Article
=-=-=
This would have been a terribly big deal 10 years ago. Now? Who runs things as more than one mutually-untrustworthy user within the same virtual machine any more? Today, if you want separate security contexts, you use containerization. Which is to say, you get the hypervisor, not the OS, to enforce resource permissions.
Until Windows 4, even the graphic part wasn't in the kernel, eventually they had to compromise for performance reasons.
I don't know Linux well enough to answer your question about Linux, but I'm pretty sure that concerns are well separated, however they are so fundamental to what the OS does that you can't just rely on some "external library".
An Hypervisor doesn't touch any hardware stuff. Basically if you consider kernel mode to run in ring 0 and user mode to run in ring 3, the Hypervisor runs in ring -1 and just deals with privileges to sum up. At to no instance does the hypervisor deal with the hardware such as disks or network cards. That code lies in the ring 0 kernel. All the Hypervisor says is ... "yeah ok, ring -1 kernel, you can play in that sandbox".
For example when you run a VM, the VM emulates hardware but the OS running in the VM stills need drivers...
Now it's not that easy to separate the OS from the drivers, because each OS has got some ideas about how the cache should work and how disks should be managed and what is actually a NIC.
When you write an OS you make your best so that writing a driver can be done to someone else and the code can be reused (e.g. for writing to multiple OS) but you CAN'T expect to use a common framework because well, at some point you will want to do DMA and you don't want to tell your user that their Intel SSD will run at 10 MiB/s.
On the latter point, you can actually have the two in one kernel paradigm - use coreboot, run a kernel payload, and use containers. The container kernel hooks are essentially the userspace abstractions without the kernel redundancy.
> what is a hypervisor but a BIOS running on the CPU?
Generally, a hypervisor implies a VM which multiplexes the hardware and allows multiple OSes to run at once, which is more than any BIOS has ever done. Also, a hypervisor generally doesn't provide any hardware abstraction, to be compatible with existing OSes which expect to be alone on the hardware.
If the hypervisor is a paravirtualized one then it will provide hardware abstractions.
The Openmirage project described above is essentially an OCaml Machine, it only needs drivers to talk to the generic Xen devices for disk, network, console etc...
> Isn't the BIOS supposed to be the hardware abstracting layer we run our programs directly on?
Yes. The problem with this idea is that the BIOS fell prey to a classic negative feedback loop: It wasn't extremely efficient to begin with, and in 16-bit x86 programs can bypass it entirely and go directly to the hardware, so they did.
=-=-=
Provided material

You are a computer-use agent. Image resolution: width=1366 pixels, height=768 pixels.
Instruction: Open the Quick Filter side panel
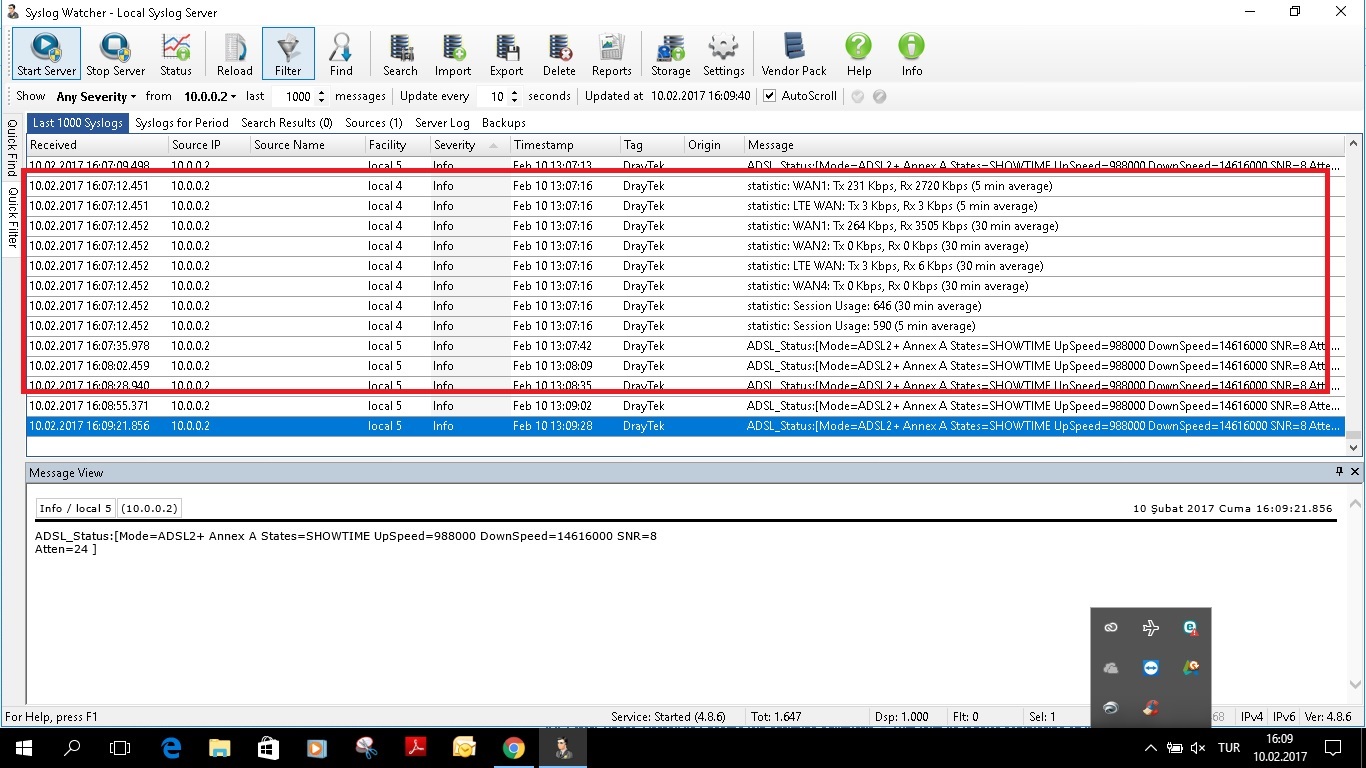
=-=-=
Requests
1. Copy the passage from the discussion on hypervisors from "Now it's not" up to and including "the kernel redundancy.".
2. For each statement below, say yes or no to whether it agrees with the discussion on hypervisors, and quote the exact words that decide it. (a) Before Windows 4, the graphic part was not in the kernel. (b) A paravirtualized hypervisor provides no hardware abstractions. (c) In 16-bit x86, programs can skip the BIOS and go straight to the hardware.
You won't need the data to do this.

Expected results
1.
Now it's not that easy to separate the OS from the drivers, because each OS has got some ideas about how the cache should work and how disks should be managed and what is actually a NIC.
When you write an OS you make your best so that writing a driver can be done to someone else and the code can be reused (e.g. for writing to multiple OS) but you CAN'T expect to use a common framework because well, at some point you will want to do DMA and you don't want to tell your user that their Intel SSD will run at 10 MiB/s.
On the latter point, you can actually have the two in one kernel paradigm - use coreboot, run a kernel payload, and use containers. The container kernel hooks are essentially the userspace abstractions without the kernel redundancy.

2.
(a) Yes: "Until Windows 4, even the graphic part wasn't in the kernel"
(b) No: "If the hypervisor is a paravirtualized one then it will provide hardware abstractions."
(c) Yes: "in 16-bit x86 programs can bypass it entirely and go directly to the hardware"